I have no idea about what's going on, but....



mighTy Tee said:


> that includes libel.


Libel is something that is very hard to prove. You need to be able to evidence some sort of actual loss in the first instance and the comments made were firstly false and secondly deliberately so. An opinion is not going to libellous.

Secondly on the internet, you have the issue of jurisdiction. The person posting can be anywhere in the world, the person reading in another and the serving hosting these comments in another.

Try and convince a court to hear that.... :roll:

I've not googled it but I'd be surprised to see if anyone has ever been taken to Court for a libellous comment on an internet forum in the UK.


----------



## Bikerz (Aug 23, 2008)

Rich my point is I was given a warning about somthing that wasnt even a rule till after I posted it.

Thats like a copping pulling you over and saying Im doing you for speeding as this has just been changed to a 20mph zone yet there are no signs! Its wrong in princple. If it had just been a nice txt telling me there was now and rule then I wouldnt have minded! [smiley=argue.gif]


----------



## cookie (Mar 30, 2009)

Is a bit hard to justify a warning for something done before a rule or a notice was present explaining that it cant be spoke about.


----------



## TT_Tesh (Feb 22, 2009)

Still its a business he has referred to. If you owned a business and someone put comments on which other customers read then you may feel its unfair and therefore customers may think twice before making a purchase through you and you may infact lose sales and goodwill / brand worth.

I think a warning is always fair but I am not commenting on whether in this case it applies as not in receipt of the facts or history of whats happened!

Cheers [smiley=book2.gif]


----------



## rcall1057 (Feb 12, 2010)

as long as you are not banned and it is only a warning. If you were kicked off for something like that, I could see that being a little unfair. tough situations all about on this one [smiley=bigcry.gif]


----------



## TTQ2K2 (Jun 25, 2009)

IMO, a warning is just that: a warning. Regardless of whether it was for violating an existing rule or a new rule based upon some new violation that had not been a violation it the past. It's to warn that the speech, text, action, behavior previously considered acceptable, is now unacceptable.

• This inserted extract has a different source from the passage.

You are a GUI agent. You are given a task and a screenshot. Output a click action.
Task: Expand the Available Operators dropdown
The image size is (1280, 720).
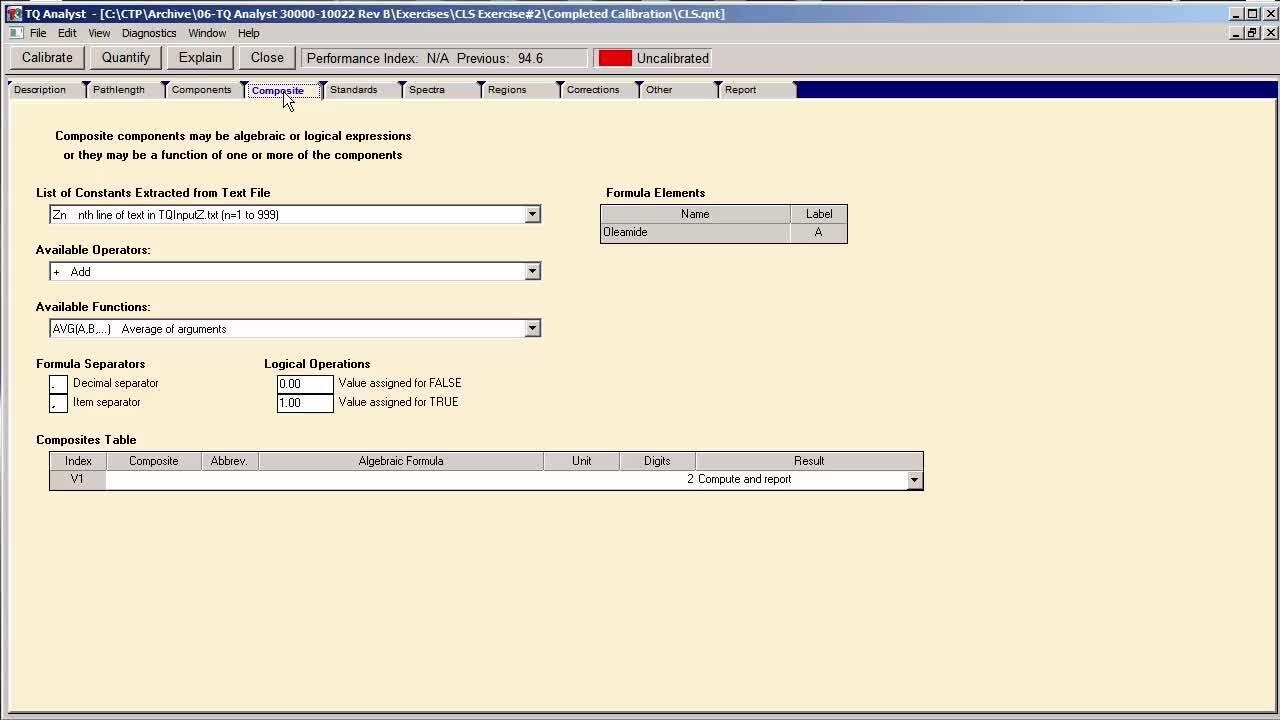[x=532, y=271]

If you'd been banned because of your post, you'd have a legitimate grip. But a warning is not something to get your knickers in a bunch.

Consider it a badge of honor, relax, and have a pint. Your now famous. :wink: The next person that crosses that line won't get *BIKERZ'd*, they'll get banned.

just my 2p.

cheers


----------



## jamal (Nov 16, 2007)

i hate the tt forum [smiley=behead.gif]


----------



## Tim G (Feb 16, 2005)

jamal said:


> i hate the tt forum [smiley=behead.gif]


Have you still got your tt mate? Not seen u on here much of late.


----------



## TT51 (Feb 28, 2009)

Tim G said:


> jamal said:
> 
> 
> > i hate the tt forum [smiley=behead.gif]
> ...


Watch out Tim you may get a warning for going off topic :lol:


----------



## jamal (Nov 16, 2007)

Lol, hey Tim hope all is well.

I've still got my TT but also have another car which im having a lot more fun with! An EK9 Type R gets a lot of attention at them moment.

The TT will definately be up for sale real soon and this time properly, i need it gone and i may strip most of the parts too.


----------



## mikecrossuk (Sep 27, 2008)

jamal said:


> Lol, hey Tim hope all is well.
> 
> I've still got my TT but also have another car which im having a lot more fun with! An EK9 Type R gets a lot of attention at them moment.
> 
> The TT will definately be up for sale real soon and this time properly, i need it gone and i may strip most of the parts too.


First dibs on the DRL's :wink:


----------



## stevebeechTA (May 16, 2009)

Bikerz said:


> I posted in JBS forum as you can see on the 9th June in the morning before any of this kicked off!
> 
> I now have recived a warning from Jae
> 
> ...


I think the choice of words hear were not the best. Rather than saying its a warning ,it would of been excepted better if you were just asked not to make comments at the mo for X reasons.

I can sort of understand it to a point, but and its a big BUT, why does this not stand for comments made about other companies.

At the end of the day its a forum wich is created by points of views etc.

They are not only a sponsor but a poster as well if you dont want your company or as a poster receive negative comments made then dont be part of the forum. For example, Quick Fit, Halfruds ooP's Halfords (please dont sue me) we all slate them in numerous ways. Our best and favourite company to slate is the Audi Main Dealers, I have never had a prob with them although i have only used Derby Audi wich have been superb with me, but others on here i would say a good 80% of peeps slate the dealers, not Derby Audi I would like to point out, all the time weather its justifiable or not.

We only have the originators side of the story at the start of the post and all is allowed to make derogatory comments about the situation that none of us really know anything about other than what we have read. So whats the difference? the poignant thing with these companies is that they are not part of the forum therefore have no protection from what we say, as in they cant post to defend themselves and have not taken an active role in the forum. We all know if we do a mod to our car, then some will love it some will hate it, we accept that in taking part in the forum community.

The Internet is full of forums and is renowned for peeps making comments about companies and there services wether good or bad. A friend of mine is a MD of a company, I found out yesterday that he spends just over a million pounds a year on peeps trawling the Internet looking for peeps making good or derogatory comments about them, not to take out action against the said person making the comments, but to improve the service they provide and offer help and support.

Well thats all i have to say on that really.

Keep your chin up bikerz, I just think it was worded badly, dont take it to heart mate.

steve


----------